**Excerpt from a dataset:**
::::::::::

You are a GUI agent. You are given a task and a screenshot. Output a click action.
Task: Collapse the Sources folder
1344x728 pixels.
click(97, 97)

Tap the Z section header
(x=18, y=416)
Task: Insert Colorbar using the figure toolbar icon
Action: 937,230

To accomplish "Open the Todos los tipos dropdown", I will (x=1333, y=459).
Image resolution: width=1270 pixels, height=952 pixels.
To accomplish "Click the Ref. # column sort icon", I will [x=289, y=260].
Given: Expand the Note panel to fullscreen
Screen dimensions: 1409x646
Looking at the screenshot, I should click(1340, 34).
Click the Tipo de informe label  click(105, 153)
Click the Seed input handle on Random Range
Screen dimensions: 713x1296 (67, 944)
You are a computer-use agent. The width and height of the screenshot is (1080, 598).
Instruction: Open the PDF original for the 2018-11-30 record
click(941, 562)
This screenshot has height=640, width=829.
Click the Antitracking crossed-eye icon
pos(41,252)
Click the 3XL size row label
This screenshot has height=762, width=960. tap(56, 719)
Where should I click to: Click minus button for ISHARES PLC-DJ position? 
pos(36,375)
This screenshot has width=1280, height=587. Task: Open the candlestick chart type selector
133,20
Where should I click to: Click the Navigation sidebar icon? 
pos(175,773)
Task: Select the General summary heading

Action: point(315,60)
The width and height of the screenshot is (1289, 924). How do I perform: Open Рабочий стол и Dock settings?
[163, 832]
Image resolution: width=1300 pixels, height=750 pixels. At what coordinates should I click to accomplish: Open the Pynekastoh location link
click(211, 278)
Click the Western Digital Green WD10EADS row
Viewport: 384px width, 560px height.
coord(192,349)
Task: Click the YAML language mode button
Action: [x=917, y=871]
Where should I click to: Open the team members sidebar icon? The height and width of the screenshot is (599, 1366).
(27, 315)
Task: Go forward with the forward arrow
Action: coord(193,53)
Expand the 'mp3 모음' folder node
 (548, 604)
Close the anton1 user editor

::::::::::

**Written problem:** Switch every "Where should I click to" in the items above to "Where do I click to", and reproduce all the items with nothing else changed.

**The answer:**
You are a GUI agent. You are given a task and a screenshot. Output a click action.
Task: Collapse the Sources folder
1344x728 pixels.
click(97, 97)

Tap the Z section header
(x=18, y=416)
Task: Insert Colorbar using the figure toolbar icon
Action: 937,230

To accomplish "Open the Todos los tipos dropdown", I will (x=1333, y=459).
Image resolution: width=1270 pixels, height=952 pixels.
To accomplish "Click the Ref. # column sort icon", I will [x=289, y=260].
Given: Expand the Note panel to fullscreen
Screen dimensions: 1409x646
Looking at the screenshot, I should click(1340, 34).
Click the Tipo de informe label  click(105, 153)
Click the Seed input handle on Random Range
Screen dimensions: 713x1296 (67, 944)
You are a computer-use agent. The width and height of the screenshot is (1080, 598).
Instruction: Open the PDF original for the 2018-11-30 record
click(941, 562)
This screenshot has height=640, width=829.
Click the Antitracking crossed-eye icon
pos(41,252)
Click the 3XL size row label
This screenshot has height=762, width=960. tap(56, 719)
Where do I click to: Click minus button for ISHARES PLC-DJ position? 
pos(36,375)
This screenshot has width=1280, height=587. Task: Open the candlestick chart type selector
133,20
Where do I click to: Click the Navigation sidebar icon? 
pos(175,773)
Task: Select the General summary heading

Action: point(315,60)
The width and height of the screenshot is (1289, 924). How do I perform: Open Рабочий стол и Dock settings?
[163, 832]
Image resolution: width=1300 pixels, height=750 pixels. At what coordinates should I click to accomplish: Open the Pynekastoh location link
click(211, 278)
Click the Western Digital Green WD10EADS row
Viewport: 384px width, 560px height.
coord(192,349)
Task: Click the YAML language mode button
Action: [x=917, y=871]
Where do I click to: Open the team members sidebar icon? The height and width of the screenshot is (599, 1366).
(27, 315)
Task: Go forward with the forward arrow
Action: coord(193,53)
Expand the 'mp3 모음' folder node
 (548, 604)
Close the anton1 user editor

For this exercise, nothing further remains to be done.